One part that makes up the mail server is the MTA. The MTA in this case
is postfix. It's job is to actually send emails between different
servers. What MTAs (usually) don't provide is "end user access". So if
you want with thunderbird to connect to your email account and check
your mail or send mail, you will also need a pop3 or imap server. Their
job is just the transfer of emails between you as enduser and the
mailserver.
In this part we'll first setup postfix and make it ready to be used in a
secured way (STARTTLS).
(1) Install the required packages
apt-get install postfix libsasl2-2 sasl2-bin libsasl2-modules procmail
During this you'll be asked two questions:
General type of mail configuration: <-- Select "Internet Site"
System mail name: <-- Enter: "MYDOMAIN.COM"
(2) Reconfigure postfix
dpkg-reconfigure postfix
Again, you'll be asked some questions:
General type of mail configuration: <-- Select "Internet Site"
System mail name: <-- Enter: "MYDOMAIN.COM"
Root and postmaster mail recipient: <-- Leave blank
Other destinations to accept mail for (blank for none): <-- Enter:
"MYDOMAIN.COM, localhost.MYDOMAIN.COM, localhost.localdomain, localhost"
Force synchronous updates on mail queue? <-- Select "No"
Local networks: <-- Leave as default
Use procmail for local delivery? <-- Select "Yes"
Mailbox size limit (bytes): <-- Enter "0"
Local address extension character: <-- Enter "+"
Internet protocols to use: <-- Select "all"
(3) Enhance the postfix configuration
Make sure to replace MYDOMAIN.COM with your domain name
postconf -e 'smtpd_sasl_local_domain ='
postconf -e 'smtpd_sasl_auth_enable = yes'
postconf -e 'smtpd_sasl_security_options = noanonymous'
postconf -e 'broken_sasl_auth_clients = yes'
postconf -e 'smtpd_sasl_authenticated_header = yes'
postconf -e 'smtpd_recipient_restrictions =
permit_sasl_authenticated,permit_mynetworks,reject_unauth_destination'
postconf -e 'inet_interfaces = all'
postconf -e 'myhostname = MYDOMAIN.COM'
postconf -e 'smtpd_tls_auth_only = no'
postconf -e 'smtp_use_tls = yes'
postconf -e 'smtpd_use_tls = yes'
postconf -e 'smtp_tls_note_starttls_offer = yes'
postconf -e 'smtpd_tls_key_file = /etc/postfix/ssl/smtpd.key'
postconf -e 'smtpd_tls_cert_file = /etc/postfix/ssl/smtpd.crt'
postconf -e 'smtpd_tls_CAfile = /etc/postfix/ssl/cacert.pem'
postconf -e 'smtpd_tls_loglevel = 1'
postconf -e 'smtpd_tls_received_header = yes'
postconf -e 'smtpd_tls_session_cache_timeout = 3600s'
postconf -e 'tls_random_source = dev:/dev/urandom'
postconf -e 'home_mailbox = Maildir/'
postconf -e 'virtual_maps = hash:/etc/postfix/virtual'
postconf -e 'mailbox_command = /usr/bin/procmail -a "$EXTENSION"
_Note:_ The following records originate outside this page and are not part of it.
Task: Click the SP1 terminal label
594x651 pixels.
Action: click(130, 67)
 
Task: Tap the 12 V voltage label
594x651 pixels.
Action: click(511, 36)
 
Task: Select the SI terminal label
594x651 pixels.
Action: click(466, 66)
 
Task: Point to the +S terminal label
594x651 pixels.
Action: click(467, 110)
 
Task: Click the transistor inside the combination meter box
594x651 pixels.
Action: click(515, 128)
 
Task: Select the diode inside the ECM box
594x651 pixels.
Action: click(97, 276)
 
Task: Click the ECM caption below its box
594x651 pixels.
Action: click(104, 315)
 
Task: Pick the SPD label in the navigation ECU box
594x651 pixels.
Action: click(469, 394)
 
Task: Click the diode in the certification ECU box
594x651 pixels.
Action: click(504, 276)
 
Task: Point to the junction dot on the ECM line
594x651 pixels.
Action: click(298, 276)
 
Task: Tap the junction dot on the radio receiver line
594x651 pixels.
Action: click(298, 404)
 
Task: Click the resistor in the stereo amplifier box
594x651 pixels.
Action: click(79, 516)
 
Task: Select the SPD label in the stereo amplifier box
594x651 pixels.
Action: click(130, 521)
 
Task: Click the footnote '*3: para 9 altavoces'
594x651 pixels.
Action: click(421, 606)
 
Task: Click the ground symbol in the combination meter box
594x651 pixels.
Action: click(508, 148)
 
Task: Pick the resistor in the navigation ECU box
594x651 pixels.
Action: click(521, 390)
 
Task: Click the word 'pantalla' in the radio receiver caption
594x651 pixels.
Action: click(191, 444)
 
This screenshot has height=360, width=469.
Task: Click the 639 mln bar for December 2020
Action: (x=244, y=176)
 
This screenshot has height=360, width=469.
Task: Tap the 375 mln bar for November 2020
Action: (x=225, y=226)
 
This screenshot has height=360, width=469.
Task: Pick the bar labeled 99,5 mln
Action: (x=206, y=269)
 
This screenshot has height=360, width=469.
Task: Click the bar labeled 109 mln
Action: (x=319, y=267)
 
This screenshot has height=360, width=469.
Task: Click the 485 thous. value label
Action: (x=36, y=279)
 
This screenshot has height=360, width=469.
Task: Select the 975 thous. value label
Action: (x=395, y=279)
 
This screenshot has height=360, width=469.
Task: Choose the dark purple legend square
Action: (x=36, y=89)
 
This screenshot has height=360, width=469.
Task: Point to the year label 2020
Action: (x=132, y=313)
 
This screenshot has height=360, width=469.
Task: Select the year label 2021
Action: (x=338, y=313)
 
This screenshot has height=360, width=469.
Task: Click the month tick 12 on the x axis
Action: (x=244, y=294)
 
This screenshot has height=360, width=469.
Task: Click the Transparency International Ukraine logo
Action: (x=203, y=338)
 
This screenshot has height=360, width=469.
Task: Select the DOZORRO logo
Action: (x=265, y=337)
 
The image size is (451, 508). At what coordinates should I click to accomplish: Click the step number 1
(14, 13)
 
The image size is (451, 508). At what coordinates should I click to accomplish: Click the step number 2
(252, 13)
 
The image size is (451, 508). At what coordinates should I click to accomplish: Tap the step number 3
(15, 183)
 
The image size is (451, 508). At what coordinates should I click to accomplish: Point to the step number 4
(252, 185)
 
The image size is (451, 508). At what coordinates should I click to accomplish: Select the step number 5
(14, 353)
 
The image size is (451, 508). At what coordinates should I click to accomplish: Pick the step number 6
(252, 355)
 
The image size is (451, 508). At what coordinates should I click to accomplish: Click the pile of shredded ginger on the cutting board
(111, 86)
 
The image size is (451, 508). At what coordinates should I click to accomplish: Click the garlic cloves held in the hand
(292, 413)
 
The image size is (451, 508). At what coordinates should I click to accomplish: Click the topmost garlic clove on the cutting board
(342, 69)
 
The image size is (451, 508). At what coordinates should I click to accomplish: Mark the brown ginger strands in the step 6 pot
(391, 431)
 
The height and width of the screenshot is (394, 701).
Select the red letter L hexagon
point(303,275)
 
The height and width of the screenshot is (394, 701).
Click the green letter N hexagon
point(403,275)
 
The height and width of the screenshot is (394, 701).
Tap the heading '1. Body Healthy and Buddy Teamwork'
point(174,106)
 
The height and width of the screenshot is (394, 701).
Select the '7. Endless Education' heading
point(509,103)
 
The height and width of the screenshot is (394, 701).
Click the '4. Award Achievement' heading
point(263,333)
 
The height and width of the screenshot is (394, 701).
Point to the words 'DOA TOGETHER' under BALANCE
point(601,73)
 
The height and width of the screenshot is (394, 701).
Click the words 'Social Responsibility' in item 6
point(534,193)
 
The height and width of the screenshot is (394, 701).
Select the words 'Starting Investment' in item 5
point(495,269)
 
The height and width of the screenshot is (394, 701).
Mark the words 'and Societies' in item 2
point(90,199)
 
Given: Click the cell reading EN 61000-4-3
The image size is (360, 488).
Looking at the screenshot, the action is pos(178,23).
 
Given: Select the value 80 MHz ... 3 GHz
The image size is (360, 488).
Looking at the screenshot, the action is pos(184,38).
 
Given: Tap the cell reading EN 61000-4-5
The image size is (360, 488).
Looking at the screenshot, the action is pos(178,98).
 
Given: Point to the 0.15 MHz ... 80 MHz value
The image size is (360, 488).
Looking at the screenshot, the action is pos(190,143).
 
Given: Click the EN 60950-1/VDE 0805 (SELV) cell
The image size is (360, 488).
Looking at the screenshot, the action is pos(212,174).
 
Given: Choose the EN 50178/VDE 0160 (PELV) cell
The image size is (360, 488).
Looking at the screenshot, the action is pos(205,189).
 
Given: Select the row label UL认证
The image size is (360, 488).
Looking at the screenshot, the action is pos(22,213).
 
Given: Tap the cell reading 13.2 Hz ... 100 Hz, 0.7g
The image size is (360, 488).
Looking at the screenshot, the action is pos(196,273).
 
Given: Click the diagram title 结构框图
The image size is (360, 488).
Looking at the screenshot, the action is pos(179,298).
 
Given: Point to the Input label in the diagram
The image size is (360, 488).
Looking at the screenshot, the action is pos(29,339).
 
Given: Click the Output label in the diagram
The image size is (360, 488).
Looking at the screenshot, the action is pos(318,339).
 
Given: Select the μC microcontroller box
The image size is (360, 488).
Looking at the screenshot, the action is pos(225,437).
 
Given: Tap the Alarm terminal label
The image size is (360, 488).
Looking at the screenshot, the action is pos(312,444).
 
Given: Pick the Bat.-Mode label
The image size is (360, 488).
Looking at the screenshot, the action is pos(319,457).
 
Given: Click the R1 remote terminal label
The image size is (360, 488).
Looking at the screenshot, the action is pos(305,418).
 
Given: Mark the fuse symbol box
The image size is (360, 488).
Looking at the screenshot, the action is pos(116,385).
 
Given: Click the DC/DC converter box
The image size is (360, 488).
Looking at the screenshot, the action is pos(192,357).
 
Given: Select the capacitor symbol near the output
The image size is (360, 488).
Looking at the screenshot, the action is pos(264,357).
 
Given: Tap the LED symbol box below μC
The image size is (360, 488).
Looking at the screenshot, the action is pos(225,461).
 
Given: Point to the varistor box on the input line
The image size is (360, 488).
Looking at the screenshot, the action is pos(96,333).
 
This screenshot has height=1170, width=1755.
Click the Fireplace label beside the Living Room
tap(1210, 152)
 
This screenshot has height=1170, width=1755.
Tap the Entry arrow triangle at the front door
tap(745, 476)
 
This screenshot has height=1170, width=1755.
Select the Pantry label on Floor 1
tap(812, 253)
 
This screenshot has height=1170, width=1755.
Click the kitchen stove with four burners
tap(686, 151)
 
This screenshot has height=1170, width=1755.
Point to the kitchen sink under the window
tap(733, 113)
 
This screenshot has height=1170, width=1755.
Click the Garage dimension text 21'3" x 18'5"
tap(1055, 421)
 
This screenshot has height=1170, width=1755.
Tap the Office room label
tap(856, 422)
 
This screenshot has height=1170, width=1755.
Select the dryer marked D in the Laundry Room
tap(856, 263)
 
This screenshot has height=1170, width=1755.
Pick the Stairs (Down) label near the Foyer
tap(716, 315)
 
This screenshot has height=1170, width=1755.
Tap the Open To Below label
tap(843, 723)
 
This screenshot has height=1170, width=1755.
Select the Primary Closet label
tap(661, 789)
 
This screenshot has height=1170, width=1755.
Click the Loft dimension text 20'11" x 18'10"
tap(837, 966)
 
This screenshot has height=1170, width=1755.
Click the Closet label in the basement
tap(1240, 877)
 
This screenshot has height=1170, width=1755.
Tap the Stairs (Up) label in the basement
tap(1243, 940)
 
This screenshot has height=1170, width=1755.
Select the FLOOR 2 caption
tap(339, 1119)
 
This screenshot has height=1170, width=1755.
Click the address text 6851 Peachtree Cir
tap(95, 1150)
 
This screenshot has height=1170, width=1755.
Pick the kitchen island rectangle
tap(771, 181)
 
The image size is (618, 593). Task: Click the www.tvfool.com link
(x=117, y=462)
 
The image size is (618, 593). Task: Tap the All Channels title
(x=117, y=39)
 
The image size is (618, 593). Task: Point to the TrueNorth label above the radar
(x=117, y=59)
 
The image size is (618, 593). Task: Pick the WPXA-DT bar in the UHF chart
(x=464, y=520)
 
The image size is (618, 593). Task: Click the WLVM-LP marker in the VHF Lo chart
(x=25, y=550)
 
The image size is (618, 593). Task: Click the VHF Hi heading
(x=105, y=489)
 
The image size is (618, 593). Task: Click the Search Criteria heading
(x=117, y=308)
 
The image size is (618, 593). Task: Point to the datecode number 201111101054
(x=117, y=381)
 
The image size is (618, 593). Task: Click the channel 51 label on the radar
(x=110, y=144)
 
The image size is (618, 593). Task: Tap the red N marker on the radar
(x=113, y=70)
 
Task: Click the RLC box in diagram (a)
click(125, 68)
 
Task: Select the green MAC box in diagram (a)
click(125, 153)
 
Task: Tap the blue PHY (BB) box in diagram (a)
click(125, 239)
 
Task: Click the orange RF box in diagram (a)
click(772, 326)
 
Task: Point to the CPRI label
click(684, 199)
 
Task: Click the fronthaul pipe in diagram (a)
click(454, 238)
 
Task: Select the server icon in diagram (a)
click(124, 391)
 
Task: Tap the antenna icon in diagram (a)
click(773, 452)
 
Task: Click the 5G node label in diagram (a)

DEFAULT=$HOME/Maildir/ MAILDIR=$HOME/Maildir'
echo 'pwcheck_method: saslauthd' >> /etc/postfix/sasl/smtpd.conf
echo 'mech_list: plain login' >> /etc/postfix/sasl/smtpd.config
(4) Generate certificates for TLS
mkdir /etc/postfix/ssl
cd /etc/postfix/ssl/
openssl genrsa -des3 -rand /etc/hosts -out smtpd.key 1024
chmod 600 smtpd.key
openssl req -new -key smtpd.key -out smtpd.csr
openssl x509 -req -days 3650 -in smtpd.csr -signkey smtpd.key -out smtpd.crt
openssl rsa -in smtpd.key -out smtpd.key.unencrypted
mv -f smtpd.key.unencrypted smtpd.key
openssl req -new -x509 -extensions v3_ca -keyout cakey.pem -out
cacert.pem -days 3650
A problem I've encountered on Debian Squeeze is that from the second
OpenSSL generation with the previously created certificate always an
error comes. It will prompt you for the password for the smtpd.key and
if you enter it, you'll get an error. What I ended up doing was first to
not enter passwords when asked for the one for smtpd key -> it'll just
continue demainding one. Then press ctrl-c to abort and rerun it but
this time I enter the password. That seems to have worked for me just fine.
(5) Adjust SASL
mkdir -p /var/spool/postfix/var/run/saslauthd
Edit /etc/default/saslauthd.
In order to activate saslauthd and set START to yes and alter options to
this:
OPTIONS="-c -m /var/spool/postfix/var/run/saslauthd -r"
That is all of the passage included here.